Saved data entries:

- Opening Delimiter -

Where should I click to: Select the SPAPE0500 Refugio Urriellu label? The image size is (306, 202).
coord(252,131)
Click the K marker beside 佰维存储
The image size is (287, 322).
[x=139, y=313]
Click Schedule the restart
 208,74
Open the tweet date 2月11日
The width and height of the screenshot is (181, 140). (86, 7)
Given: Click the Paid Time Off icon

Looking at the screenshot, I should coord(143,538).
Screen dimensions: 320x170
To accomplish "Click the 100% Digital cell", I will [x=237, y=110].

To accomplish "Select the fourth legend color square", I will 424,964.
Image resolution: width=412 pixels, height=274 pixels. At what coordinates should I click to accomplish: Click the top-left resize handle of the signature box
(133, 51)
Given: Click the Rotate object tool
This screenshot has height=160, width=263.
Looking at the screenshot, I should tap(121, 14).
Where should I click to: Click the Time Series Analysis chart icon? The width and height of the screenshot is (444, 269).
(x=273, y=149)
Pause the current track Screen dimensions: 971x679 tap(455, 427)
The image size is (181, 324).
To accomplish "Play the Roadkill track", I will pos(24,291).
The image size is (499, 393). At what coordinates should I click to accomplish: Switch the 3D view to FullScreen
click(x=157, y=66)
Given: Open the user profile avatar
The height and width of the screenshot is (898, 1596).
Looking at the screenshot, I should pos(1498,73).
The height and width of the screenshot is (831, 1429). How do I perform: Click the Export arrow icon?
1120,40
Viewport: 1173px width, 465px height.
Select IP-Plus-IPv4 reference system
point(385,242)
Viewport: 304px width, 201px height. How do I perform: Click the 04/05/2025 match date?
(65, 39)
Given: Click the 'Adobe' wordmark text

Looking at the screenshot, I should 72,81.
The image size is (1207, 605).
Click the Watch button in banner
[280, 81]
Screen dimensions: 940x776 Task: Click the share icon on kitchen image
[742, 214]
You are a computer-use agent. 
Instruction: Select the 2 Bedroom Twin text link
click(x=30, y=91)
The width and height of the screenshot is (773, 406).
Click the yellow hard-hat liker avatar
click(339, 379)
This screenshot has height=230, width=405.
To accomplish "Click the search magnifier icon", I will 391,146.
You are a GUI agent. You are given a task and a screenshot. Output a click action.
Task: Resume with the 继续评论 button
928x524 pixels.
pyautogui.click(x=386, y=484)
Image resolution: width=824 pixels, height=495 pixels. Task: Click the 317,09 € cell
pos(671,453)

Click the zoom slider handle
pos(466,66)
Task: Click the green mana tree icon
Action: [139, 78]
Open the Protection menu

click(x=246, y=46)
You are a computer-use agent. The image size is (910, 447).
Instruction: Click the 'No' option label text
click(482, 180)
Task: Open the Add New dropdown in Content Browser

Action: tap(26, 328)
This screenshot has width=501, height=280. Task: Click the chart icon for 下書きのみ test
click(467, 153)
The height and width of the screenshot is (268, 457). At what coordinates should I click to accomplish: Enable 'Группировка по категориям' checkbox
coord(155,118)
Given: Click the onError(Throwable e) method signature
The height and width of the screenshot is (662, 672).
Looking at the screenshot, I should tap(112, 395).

- Closing Delimiter -

Set down the data once more, exactly as shown above.

= Response to the exercise =
Where should I click to: Select the SPAPE0500 Refugio Urriellu label? The image size is (306, 202).
coord(252,131)
Click the K marker beside 佰维存储
The image size is (287, 322).
[x=139, y=313]
Click Schedule the restart
 208,74
Open the tweet date 2月11日
The width and height of the screenshot is (181, 140). (86, 7)
Given: Click the Paid Time Off icon

Looking at the screenshot, I should coord(143,538).
Screen dimensions: 320x170
To accomplish "Click the 100% Digital cell", I will [x=237, y=110].

To accomplish "Select the fourth legend color square", I will 424,964.
Image resolution: width=412 pixels, height=274 pixels. At what coordinates should I click to accomplish: Click the top-left resize handle of the signature box
(133, 51)
Given: Click the Rotate object tool
This screenshot has height=160, width=263.
Looking at the screenshot, I should tap(121, 14).
Where should I click to: Click the Time Series Analysis chart icon? The width and height of the screenshot is (444, 269).
(x=273, y=149)
Pause the current track Screen dimensions: 971x679 tap(455, 427)
The image size is (181, 324).
To accomplish "Play the Roadkill track", I will pos(24,291).
The image size is (499, 393). At what coordinates should I click to accomplish: Switch the 3D view to FullScreen
click(x=157, y=66)
Given: Open the user profile avatar
The height and width of the screenshot is (898, 1596).
Looking at the screenshot, I should pos(1498,73).
The height and width of the screenshot is (831, 1429). How do I perform: Click the Export arrow icon?
1120,40
Viewport: 1173px width, 465px height.
Select IP-Plus-IPv4 reference system
point(385,242)
Viewport: 304px width, 201px height. How do I perform: Click the 04/05/2025 match date?
(65, 39)
Given: Click the 'Adobe' wordmark text

Looking at the screenshot, I should 72,81.
The image size is (1207, 605).
Click the Watch button in banner
[280, 81]
Screen dimensions: 940x776 Task: Click the share icon on kitchen image
[742, 214]
You are a computer-use agent. 
Instruction: Select the 2 Bedroom Twin text link
click(x=30, y=91)
The width and height of the screenshot is (773, 406).
Click the yellow hard-hat liker avatar
click(339, 379)
This screenshot has height=230, width=405.
To accomplish "Click the search magnifier icon", I will 391,146.
You are a GUI agent. You are given a task and a screenshot. Output a click action.
Task: Resume with the 继续评论 button
928x524 pixels.
pyautogui.click(x=386, y=484)
Image resolution: width=824 pixels, height=495 pixels. Task: Click the 317,09 € cell
pos(671,453)

Click the zoom slider handle
pos(466,66)
Task: Click the green mana tree icon
Action: [139, 78]
Open the Protection menu

click(x=246, y=46)
You are a computer-use agent. The image size is (910, 447).
Instruction: Click the 'No' option label text
click(482, 180)
Task: Open the Add New dropdown in Content Browser

Action: tap(26, 328)
This screenshot has width=501, height=280. Task: Click the chart icon for 下書きのみ test
click(467, 153)
The height and width of the screenshot is (268, 457). At what coordinates should I click to accomplish: Enable 'Группировка по категориям' checkbox
coord(155,118)
Given: Click the onError(Throwable e) method signature
The height and width of the screenshot is (662, 672).
Looking at the screenshot, I should tap(112, 395).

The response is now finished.